Tatkala hatimu menjadi bening seperti kaca. Akan tampak padamu bayangan didunia fana ini. Kau akan menyaksikan bayangan dan Sang Pembuatnya. Keduanya adalah hamparan permadani rohani yg sangat luas.
(Jalaluddin Rumi "MII. 72-3")

Aun bin Adillah berkata, “Hati orang yang bertaubat itu seperti kaca yang bisa terpengaruh oleh apa saja yang mengenainya. Nasihat sangat cepat masuk ke dalam hatinya. Mereka lebih dekat kepada kelembutan. Mereka mengobati hatinya dari pengaruh dosa dengan taubat. Banyak orang yang didorong oleh taubatnya menuju surga dan naik ke atasnya. Bergaullah dengan orang-orang yang suka bertaubat. Karena rahmat Allah lebih dekat kepada orang-orang yang suka bertaubat.”

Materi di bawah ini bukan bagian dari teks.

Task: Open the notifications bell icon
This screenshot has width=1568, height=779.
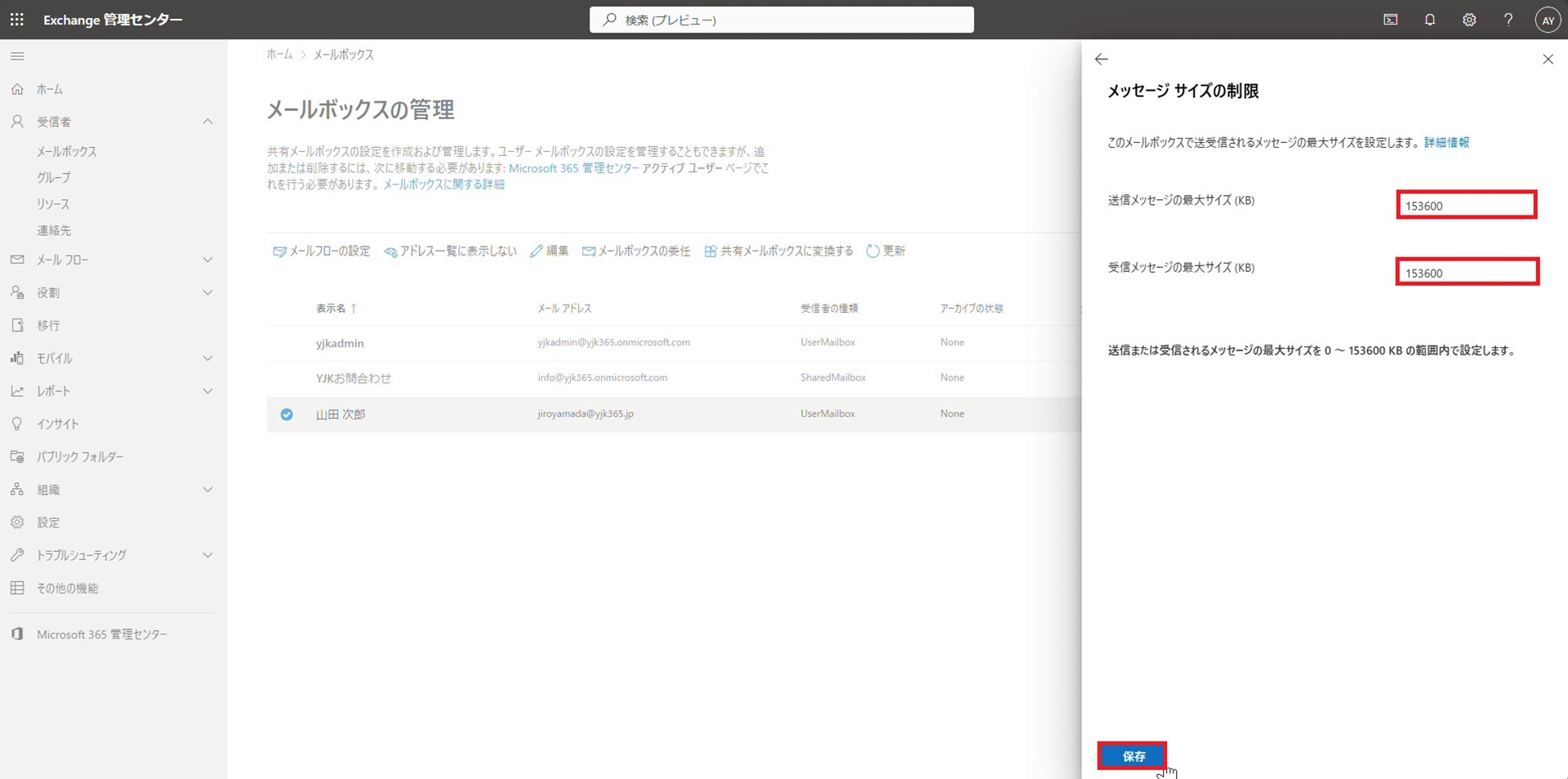Action: [x=1429, y=20]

Syaikhul Islam Ibnu Taimiyyah rahimahullah berkata:
"Janganlah engkau jadikan hatimu seperti busa dalam hal menampung syubhat-syubhat, maka busa tersebut menyerapnya sehingga yang keluar dari busa tadi adalah syubhat-syubhat yang diserapnya tadi, tetapi jadikanlah hatimu itu seperti kaca yang kokoh dan rapat (air tidak dapat merembes ke dalamnya) sehingga syubhat-syubhat tersebut hanya lewat di depannya dan tidak menempel di kaca, kaca tadi memandang syubhat-syubhat tersebut dengan kejernihannya dan menolaknya dengan sebab kekokohan kaca tersebut, karena kalau tidak demikian, apabila hatimu menyerap setiap syubhat yang datang kepadanya, maka hati tersebut akan menjadi tempat tinggal bagi segala syubhat."
[Miftah Daaris Sa'aadah (I/443) karya Imam Ibnul Qayyim Al-Jauziyah] 

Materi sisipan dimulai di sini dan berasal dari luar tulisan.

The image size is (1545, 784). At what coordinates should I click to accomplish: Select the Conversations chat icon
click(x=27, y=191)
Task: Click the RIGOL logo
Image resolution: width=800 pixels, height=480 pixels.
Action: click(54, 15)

Hati ibarat sebuah cermin yang apabila cermin itu bersih maka akan tampak padanya sifat-sifat manusia. namun, ketika cermin itu tertutup oleh debu atau bahkan telah berkarat, sedangkan tidak ada yang menggosoknya, maka ia tidak akan bisa melihat perbuatannya itu baik atau buruk. Sehingga sulit baginya tuk melakukan perbaikan, karena ia tidak tahu dan sadar akan sikap buruk yang ia lakukan.
(Imam Al Ghazali)

Imam Al Ghazali dalam kitab Ihya’ ‘ulum al-din mengajukan sebuah teori cermin, bahwa hati adalah cermin dan Allah adalah Cahaya. Cahaya hanya akan masuk pada hati yang bening dan kebeningan akan memantulkan cahaya kesekeliling. Ini sangat jauh berbeda dengan cermin yang gelap dan buram, seperti yang digambarkan dalam Al Qur’an : ” bagai gelap-gulita di laut yang dalam ” ( QS an-Nur : 40). Al Ghazali mengatakan, hati jahat seumpama asap pekat yang berkepul-kepul mengenai cermin hati dan ia senantiasa bertumpuk pada hati segumpal demi segumpal sehingga hati menjadi hitam pekat dan gelap gulita demikian akan tertutuplah hati kita (1984:25).

"Hati ibarat kaca, semakin bening, maka ia akan memancarkan rona keindahan dari apa yang ada di hadapannya. Hati yang bening dan bersih akan selalu melihat sesuatu itu indah, kalaupun pada kenyataannya tidak indah secara fisik, namun di sisi lain, ia punya nilai keindahan tersendiri, yang tidak tampak secara lahir, dan hanya dirasakan oleh hati yang bersih." (Pustaka Al-Fadhilah)

Teori cermin Al-Ghazali (dalam Hidayat, 2009:35) 
Aktivitas kemanusiaan yang tidak diterangi cahaya keilahian bagaikan orang berjalan di lorong yang gelap. Sebaliknya, orang yang sekedar percaya kepada Tuhan tanpa menumbuhkan sifat-sifat agung Tuhan di dalam dirinya bagaikan Iblis.

Hidup bersahaja, selalu saja mempesona karena cermin dari pribadi yang tak diperbudak bermegah-megah, tak ditipu oleh hawa nafsu.